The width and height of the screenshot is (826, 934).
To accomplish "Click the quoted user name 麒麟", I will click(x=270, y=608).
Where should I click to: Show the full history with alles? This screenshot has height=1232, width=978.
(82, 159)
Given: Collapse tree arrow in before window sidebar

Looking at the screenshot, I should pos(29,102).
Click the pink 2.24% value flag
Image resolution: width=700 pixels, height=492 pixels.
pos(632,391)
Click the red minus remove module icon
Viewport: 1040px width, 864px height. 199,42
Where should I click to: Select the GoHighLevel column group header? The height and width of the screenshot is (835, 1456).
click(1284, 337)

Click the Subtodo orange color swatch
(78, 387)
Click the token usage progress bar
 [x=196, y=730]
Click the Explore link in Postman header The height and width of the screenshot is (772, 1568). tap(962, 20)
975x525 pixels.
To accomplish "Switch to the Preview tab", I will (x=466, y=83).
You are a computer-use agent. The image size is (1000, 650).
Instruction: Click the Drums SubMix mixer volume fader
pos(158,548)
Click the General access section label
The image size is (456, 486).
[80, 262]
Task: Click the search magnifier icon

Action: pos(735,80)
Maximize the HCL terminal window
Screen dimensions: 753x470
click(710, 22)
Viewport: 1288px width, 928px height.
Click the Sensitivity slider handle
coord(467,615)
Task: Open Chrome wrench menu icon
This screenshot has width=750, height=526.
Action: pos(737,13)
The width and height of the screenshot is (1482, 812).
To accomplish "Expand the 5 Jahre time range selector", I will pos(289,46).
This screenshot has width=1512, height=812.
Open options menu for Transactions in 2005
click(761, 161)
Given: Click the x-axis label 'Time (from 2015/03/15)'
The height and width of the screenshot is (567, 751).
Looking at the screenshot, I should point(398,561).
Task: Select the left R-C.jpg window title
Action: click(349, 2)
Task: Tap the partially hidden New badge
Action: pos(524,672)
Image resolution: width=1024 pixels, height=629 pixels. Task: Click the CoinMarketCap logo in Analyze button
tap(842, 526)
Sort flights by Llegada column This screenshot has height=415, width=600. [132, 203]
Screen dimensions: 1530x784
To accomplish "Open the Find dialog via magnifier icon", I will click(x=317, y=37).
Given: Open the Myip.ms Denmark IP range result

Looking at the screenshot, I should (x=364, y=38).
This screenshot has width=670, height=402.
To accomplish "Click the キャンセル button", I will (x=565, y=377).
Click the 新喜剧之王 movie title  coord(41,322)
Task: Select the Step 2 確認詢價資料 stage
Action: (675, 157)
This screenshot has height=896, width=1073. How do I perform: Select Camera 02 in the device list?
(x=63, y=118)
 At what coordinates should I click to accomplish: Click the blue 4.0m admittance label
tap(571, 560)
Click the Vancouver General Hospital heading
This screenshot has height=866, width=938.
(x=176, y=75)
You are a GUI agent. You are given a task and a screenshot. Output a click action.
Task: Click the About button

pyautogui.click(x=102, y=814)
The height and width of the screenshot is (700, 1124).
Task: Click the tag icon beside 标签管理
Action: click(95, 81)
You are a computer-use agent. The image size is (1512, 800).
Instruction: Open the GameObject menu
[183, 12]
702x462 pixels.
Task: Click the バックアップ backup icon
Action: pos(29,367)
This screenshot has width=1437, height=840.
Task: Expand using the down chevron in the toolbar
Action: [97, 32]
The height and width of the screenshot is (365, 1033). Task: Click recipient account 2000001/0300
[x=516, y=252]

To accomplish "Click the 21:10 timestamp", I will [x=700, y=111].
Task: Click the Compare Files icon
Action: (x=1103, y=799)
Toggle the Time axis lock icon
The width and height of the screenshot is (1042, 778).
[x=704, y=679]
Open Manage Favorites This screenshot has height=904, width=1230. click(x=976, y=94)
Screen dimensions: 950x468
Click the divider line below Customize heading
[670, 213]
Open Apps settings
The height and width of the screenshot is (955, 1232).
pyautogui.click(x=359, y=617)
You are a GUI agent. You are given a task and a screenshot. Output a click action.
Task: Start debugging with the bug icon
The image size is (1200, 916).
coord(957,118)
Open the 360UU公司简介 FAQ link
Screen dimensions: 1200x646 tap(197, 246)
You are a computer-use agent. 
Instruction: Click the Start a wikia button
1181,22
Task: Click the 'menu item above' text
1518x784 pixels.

______

> [What is needed]: Can you give all of the rows above as a numbered list, with the blank lines left out?

> [Answer below]:
1. The width and height of the screenshot is (826, 934).
2. To accomplish "Click the quoted user name 麒麟", I will click(x=270, y=608).
3. Where should I click to: Show the full history with alles? This screenshot has height=1232, width=978.
4. (82, 159)
5. Given: Collapse tree arrow in before window sidebar
6. Looking at the screenshot, I should pos(29,102).
7. Click the pink 2.24% value flag
8. Image resolution: width=700 pixels, height=492 pixels.
9. pos(632,391)
10. Click the red minus remove module icon
11. Viewport: 1040px width, 864px height. 199,42
12. Where should I click to: Select the GoHighLevel column group header? The height and width of the screenshot is (835, 1456).
13. click(1284, 337)
14. Click the Subtodo orange color swatch
15. (78, 387)
16. Click the token usage progress bar
17.  [x=196, y=730]
18. Click the Explore link in Postman header The height and width of the screenshot is (772, 1568). tap(962, 20)
19. 975x525 pixels.
20. To accomplish "Switch to the Preview tab", I will (x=466, y=83).
21. You are a computer-use agent. The image size is (1000, 650).
22. Instruction: Click the Drums SubMix mixer volume fader
23. pos(158,548)
24. Click the General access section label
25. The image size is (456, 486).
26. [80, 262]
27. Task: Click the search magnifier icon
28. Action: pos(735,80)
29. Maximize the HCL terminal window
30. Screen dimensions: 753x470
31. click(710, 22)
32. Viewport: 1288px width, 928px height.
33. Click the Sensitivity slider handle
34. coord(467,615)
35. Task: Open Chrome wrench menu icon
36. This screenshot has width=750, height=526.
37. Action: pos(737,13)
38. The width and height of the screenshot is (1482, 812).
39. To accomplish "Expand the 5 Jahre time range selector", I will pos(289,46).
40. This screenshot has width=1512, height=812.
41. Open options menu for Transactions in 2005
42. click(761, 161)
43. Given: Click the x-axis label 'Time (from 2015/03/15)'
44. The height and width of the screenshot is (567, 751).
45. Looking at the screenshot, I should point(398,561).
46. Task: Select the left R-C.jpg window title
47. Action: click(349, 2)
48. Task: Tap the partially hidden New badge
49. Action: pos(524,672)
50. Image resolution: width=1024 pixels, height=629 pixels. Task: Click the CoinMarketCap logo in Analyze button
51. tap(842, 526)
52. Sort flights by Llegada column This screenshot has height=415, width=600. [132, 203]
53. Screen dimensions: 1530x784
54. To accomplish "Open the Find dialog via magnifier icon", I will click(x=317, y=37).
55. Given: Open the Myip.ms Denmark IP range result
56. Looking at the screenshot, I should (x=364, y=38).
57. This screenshot has width=670, height=402.
58. To accomplish "Click the キャンセル button", I will (x=565, y=377).
59. Click the 新喜剧之王 movie title  coord(41,322)
60. Task: Select the Step 2 確認詢價資料 stage
61. Action: (675, 157)
62. This screenshot has height=896, width=1073. How do I perform: Select Camera 02 in the device list?
63. (x=63, y=118)
64.  At what coordinates should I click to accomplish: Click the blue 4.0m admittance label
65. tap(571, 560)
66. Click the Vancouver General Hospital heading
67. This screenshot has height=866, width=938.
68. (x=176, y=75)
69. You are a GUI agent. You are given a task and a screenshot. Output a click action.
70. Task: Click the About button
71. pyautogui.click(x=102, y=814)
72. The height and width of the screenshot is (700, 1124).
73. Task: Click the tag icon beside 标签管理
74. Action: click(95, 81)
75. You are a computer-use agent. The image size is (1512, 800).
76. Instruction: Open the GameObject menu
77. [183, 12]
78. 702x462 pixels.
79. Task: Click the バックアップ backup icon
80. Action: pos(29,367)
81. This screenshot has width=1437, height=840.
82. Task: Expand using the down chevron in the toolbar
83. Action: [97, 32]
84. The height and width of the screenshot is (365, 1033). Task: Click recipient account 2000001/0300
85. [x=516, y=252]
86. To accomplish "Click the 21:10 timestamp", I will [x=700, y=111].
87. Task: Click the Compare Files icon
88. Action: (x=1103, y=799)
89. Toggle the Time axis lock icon
90. The width and height of the screenshot is (1042, 778).
91. [x=704, y=679]
92. Open Manage Favorites This screenshot has height=904, width=1230. click(x=976, y=94)
93. Screen dimensions: 950x468
94. Click the divider line below Customize heading
95. [670, 213]
96. Open Apps settings
97. The height and width of the screenshot is (955, 1232).
98. pyautogui.click(x=359, y=617)
99. You are a GUI agent. You are given a task and a screenshot. Output a click action.
100. Task: Start debugging with the bug icon
101. The image size is (1200, 916).
102. coord(957,118)
103. Open the 360UU公司简介 FAQ link
104. Screen dimensions: 1200x646 tap(197, 246)
105. You are a computer-use agent. 
106. Instruction: Click the Start a wikia button
107. 1181,22
108. Task: Click the 'menu item above' text
109. 1518x784 pixels.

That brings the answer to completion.